Uh-uh. One would hope that one who has benefited to Nomo's degree would make some social contribution back--by at least trying to connect better with American fans (through attempts to use English), or even better trying to communicate what he's learned with the Japanese public. Sportsmen just taking the money and running is, in many people's opinion, precisely what's wrong with The Game these days.

One final argument I heard is that Japan is Japan, so there. Sportsmen who come to Japan are getting paid enough to offset the difficulties they face--or else they wouldn't come. America is, after all, the Land of Opportunity, while Japan has never been. So let America play their way, Japan theirs. If it's really so bad, Japan will wind up the big loser as talent drains away (assuming perfect borders, etc.).
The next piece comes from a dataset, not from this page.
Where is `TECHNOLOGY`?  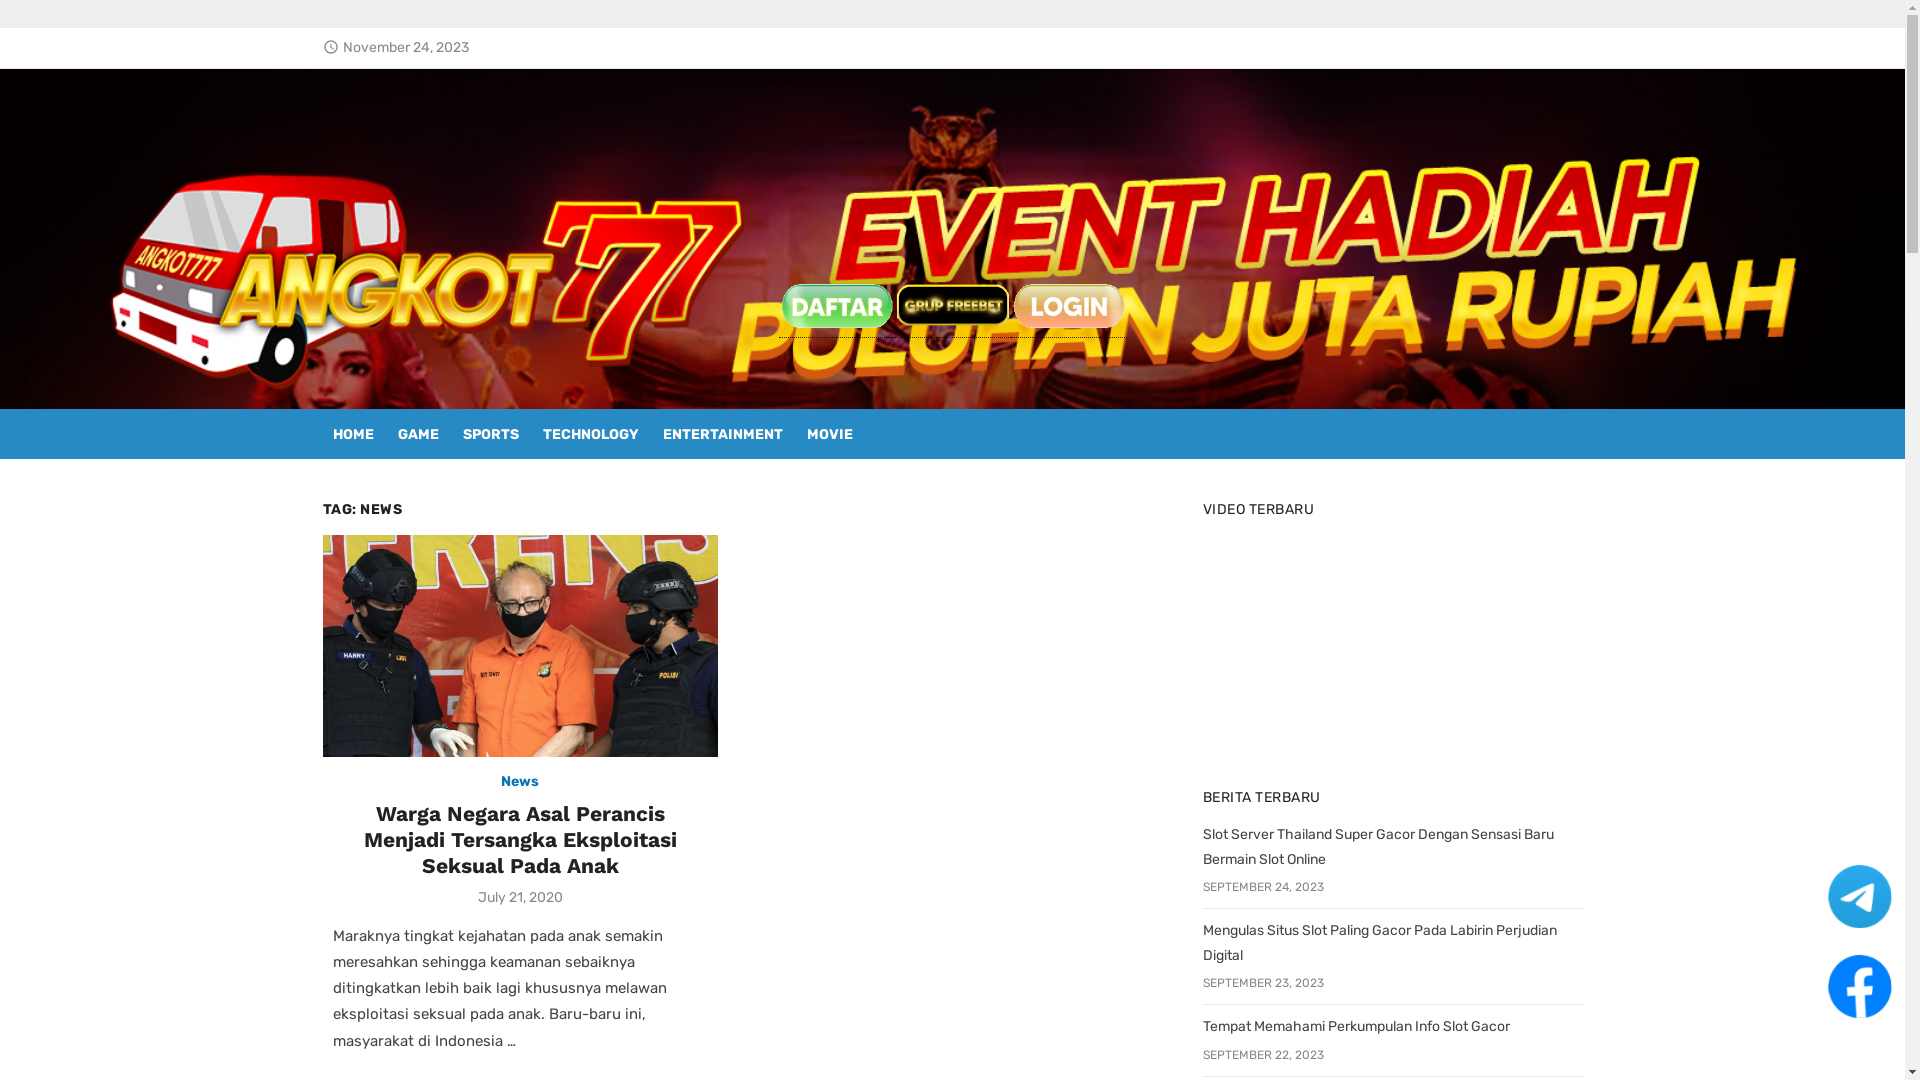 TECHNOLOGY is located at coordinates (590, 434).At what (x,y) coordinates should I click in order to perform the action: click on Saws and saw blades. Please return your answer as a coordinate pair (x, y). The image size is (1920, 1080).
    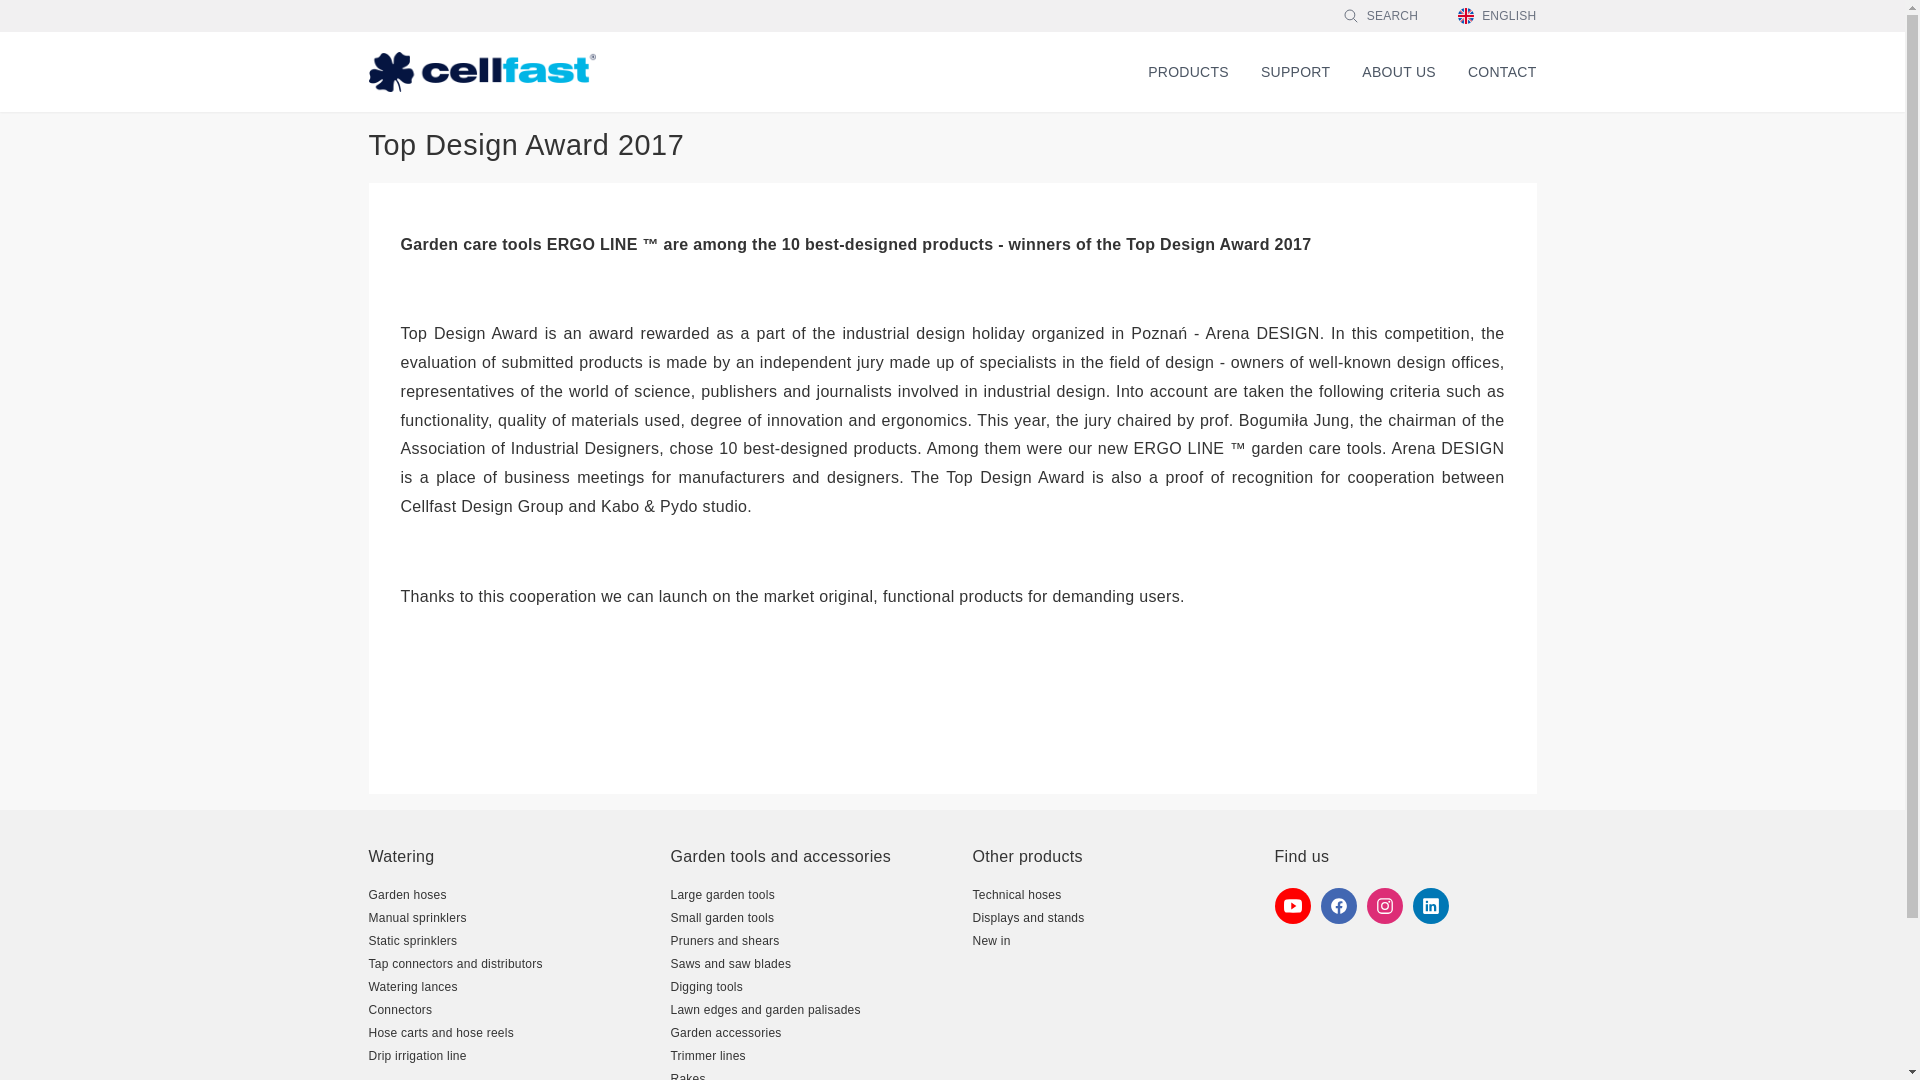
    Looking at the image, I should click on (730, 963).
Sorry, but that attitude stinks. If getting paid plenty offsets a worker's harassment, then that would rubber-stamp any entertainment which the disparaged entertainer by extension disses whole groups of people. Cultural relics of the American experience: Step and Fetchit, minstrel and "Negro monkey" shows, and caricature Indians in Buffalo Bill's Wild West Show. Nasties like these have been done away with in progressive societies. But not in Japanese baseball; read the sports pages here.

Moreover, if East is East with no twain, foreign educators shouldn't get tenure in Japan because they are not Japanese, although as extranationals they can in America. That would justify academic apartheid.

I don't believe in this much relativity. Something is awry when people can care so little about reciprocation, even if they could help the disadvantaged, and tries to justify it through comparative culture.

Call me moralistic, but Nomo is doing awfully well on his own terms. Too well compared to others in his position. That may be fine for him, but he's in a position to do so much more. Baseball is an enjoyable game in the US precisely because that is all that it is. A game. In Japan it is not. Nomo could do the sport a lot of good by showing Japan how it could be played better.

Okay, like an overargumentative American, I have taken this argument to its logical extremes: even likening Japan's treatment of foreign players to its treatment of foreign educators, and suggesting that a person who could ameliorate things should do so--by connecting with the public in some way instead of just pitching and laughing to the bank. If you've got the gumption, somebody delink this, please. Tell me why I should stop being annoyed by Nomo.

I appreciate your indulgence. Dave Aldwinckle in Sapporo

PS: I still say that anyone who lives and/or works abroad has an obligation at least try to learn the language. I've expounded away from that point in Nomo's case, but to me that rule is so rife with reason that it feels obvious. I must say that I'm perplexed by those who would argue against it.


I got more fan mail than hate, but nobody had the gumption to delink the issues. Those that disagreed just did so on principle. Hey, it's his life, so leave him alone. Others were annoyed at my being so Politically Correct (although PC, through its censorship, is more the study of what NOT to do, not what TO do). Not a few Nomo Fans were very unsympathetic towards criticism of a person who carries himself with charm and grace, and shows true talent to boot.

The lesson I learned from all this?

Never take Sports as a topic lightly. I tend to dismiss it as fluff and trivia for people with nothing better to fixate on. But of course it's not that simple. It's the stuff of passion. To some fans, their hero is someone to defend even if he kills somebody.

Sound far-fetched?

Okay. Two letters: O.J.

Dave Aldwinckle

I wound up writing an article on this very topic for the ASAHI EVENING NEWS.